Chanel Miller’s 75-foot healing mural is what we all need during (and after) the COVID-19 pandemic. 

Miller grew up in Palo Alto and regularly visited the Asian Art Museum in San Francisco as a child. This piece is her first commissioned work for a museum exhibition and is fittingly in a place she considers home. 

I was, I am, I will be is the inaugural work for the Asian Art Museum’s Wilbur Gallery. The museum curator said it became a “source of warmth” for the residents of the city. The piece is incredibly large and easily viewed from the street outside the museum. So you could still walk up and appreciate the art from a distance while the world was in quarantine. 

Originally, Miller had sketched out a scene of a small figure surrounded by large aggressive creatures trying to overtake them, but the figure stands strong - the concept being, “You are bigger than what hurt you." When she found out the space she was offered was ginormous, she changed it. The San Francisco Public Library (coincidentally a direct neighbor of the Asian Art Museum) plans to display her preliminary sketches. Miller's memoir Know My Name about the Stanford sexual assault case from 2016 and her powerful victim statement that went viral was chosen as the Library’s “One City One Book” 2021.

In Miller's memoir, she discusses how healing is cyclical, and this mural embodies how she views the healing process, with empty space in the title I was, I am, I will be to be filled in by the viewer with their own words. Her intent was to keep the mural simple and easily visible by people walking by, so that no matter from which direction they came, the message wouldn’t change. 

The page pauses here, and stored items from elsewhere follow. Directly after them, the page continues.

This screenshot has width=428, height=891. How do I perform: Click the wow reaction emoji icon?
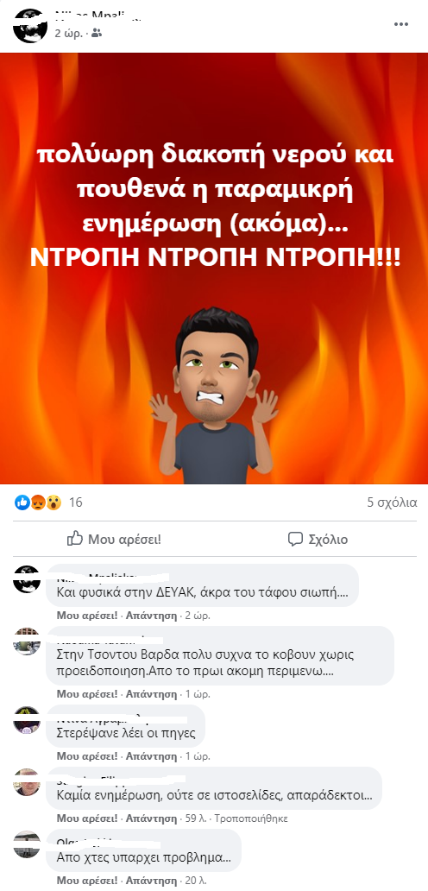click(53, 502)
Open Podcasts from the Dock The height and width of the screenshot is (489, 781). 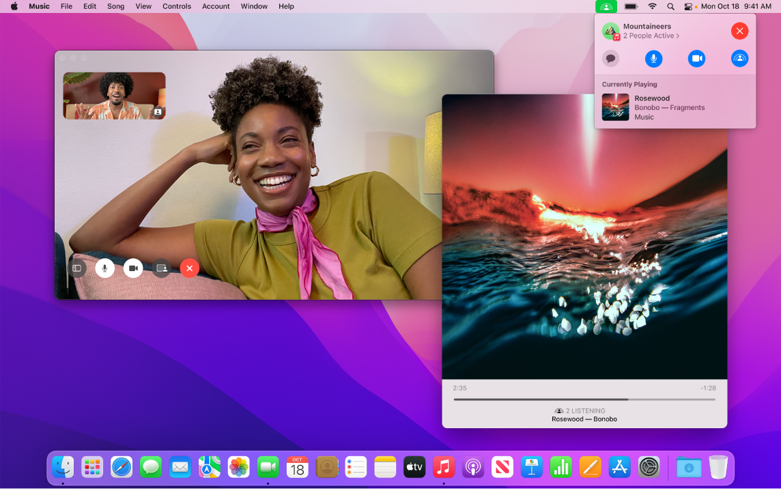(x=473, y=467)
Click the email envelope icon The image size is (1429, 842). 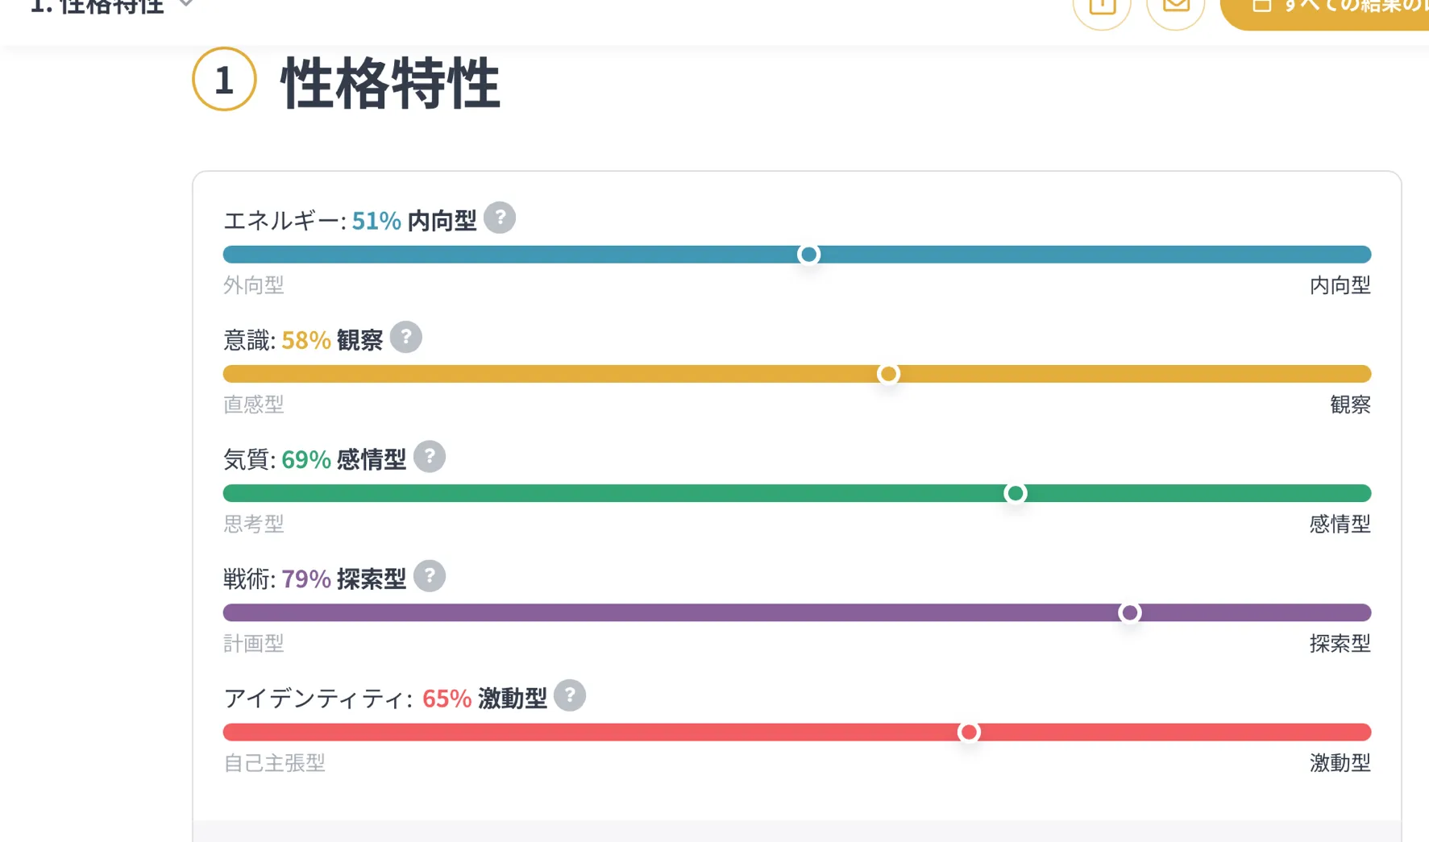(x=1176, y=8)
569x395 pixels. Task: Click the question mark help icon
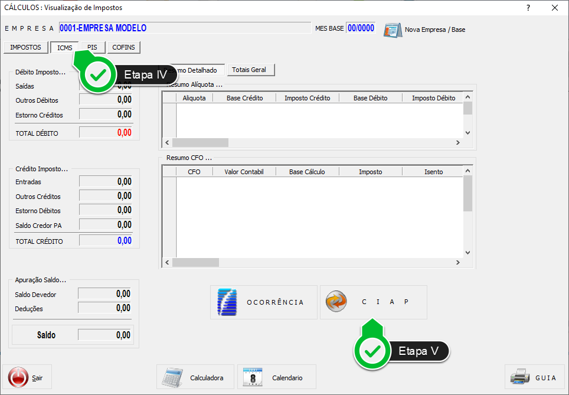[527, 8]
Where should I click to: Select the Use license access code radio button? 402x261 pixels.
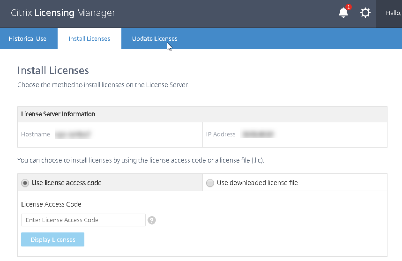tap(25, 183)
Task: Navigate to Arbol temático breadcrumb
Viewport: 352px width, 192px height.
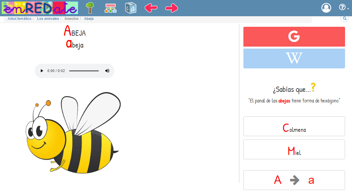Action: [x=19, y=19]
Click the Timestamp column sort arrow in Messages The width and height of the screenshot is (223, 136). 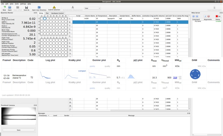pyautogui.click(x=48, y=116)
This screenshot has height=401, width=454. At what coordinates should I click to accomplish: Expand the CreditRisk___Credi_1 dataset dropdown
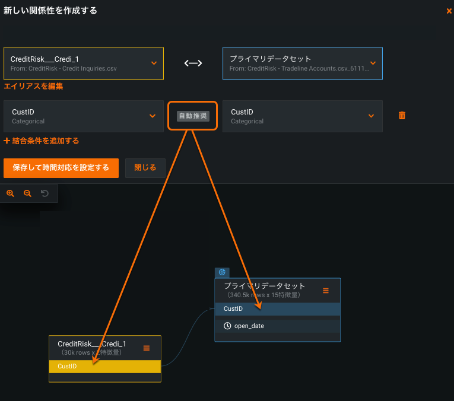[154, 63]
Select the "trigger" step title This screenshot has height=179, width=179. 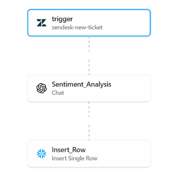click(62, 19)
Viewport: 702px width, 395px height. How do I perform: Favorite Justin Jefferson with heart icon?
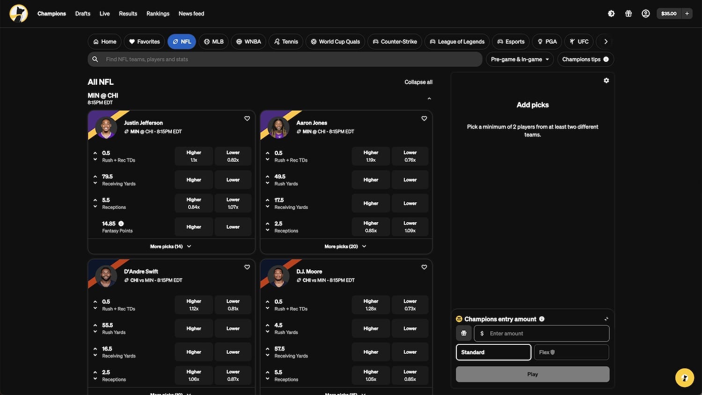247,119
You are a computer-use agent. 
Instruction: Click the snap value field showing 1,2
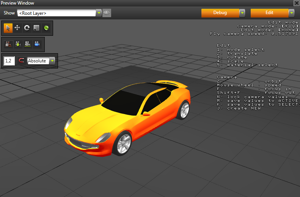pos(9,60)
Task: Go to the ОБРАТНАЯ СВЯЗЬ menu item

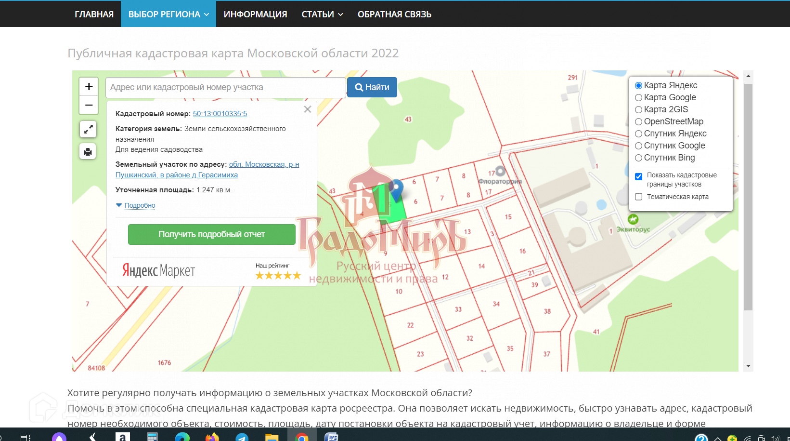Action: point(394,14)
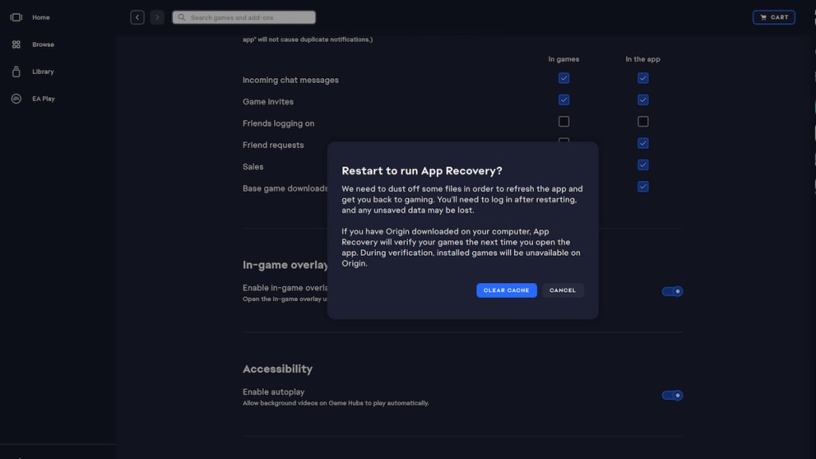Screen dimensions: 816x459
Task: Uncheck Incoming chat messages for In games
Action: [563, 77]
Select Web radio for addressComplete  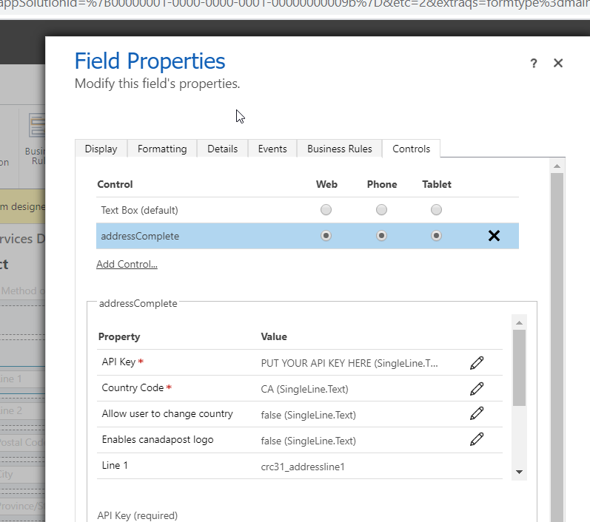tap(326, 236)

Miller grew up drawing on the walls of her home or inking on white mat boards from the Frame-O-Rama where her mother worked. In her animated short I am with you she draws characters on walls who come to life to illustrate her story. This short is what caught the attention of the museum curator and so the original idea was for Miller to draw the piece directly on the wall of the museum. But the pandemic happened, and there were travel restrictions, safety concerns, etc. So instead it was installed as three panels of vinyl.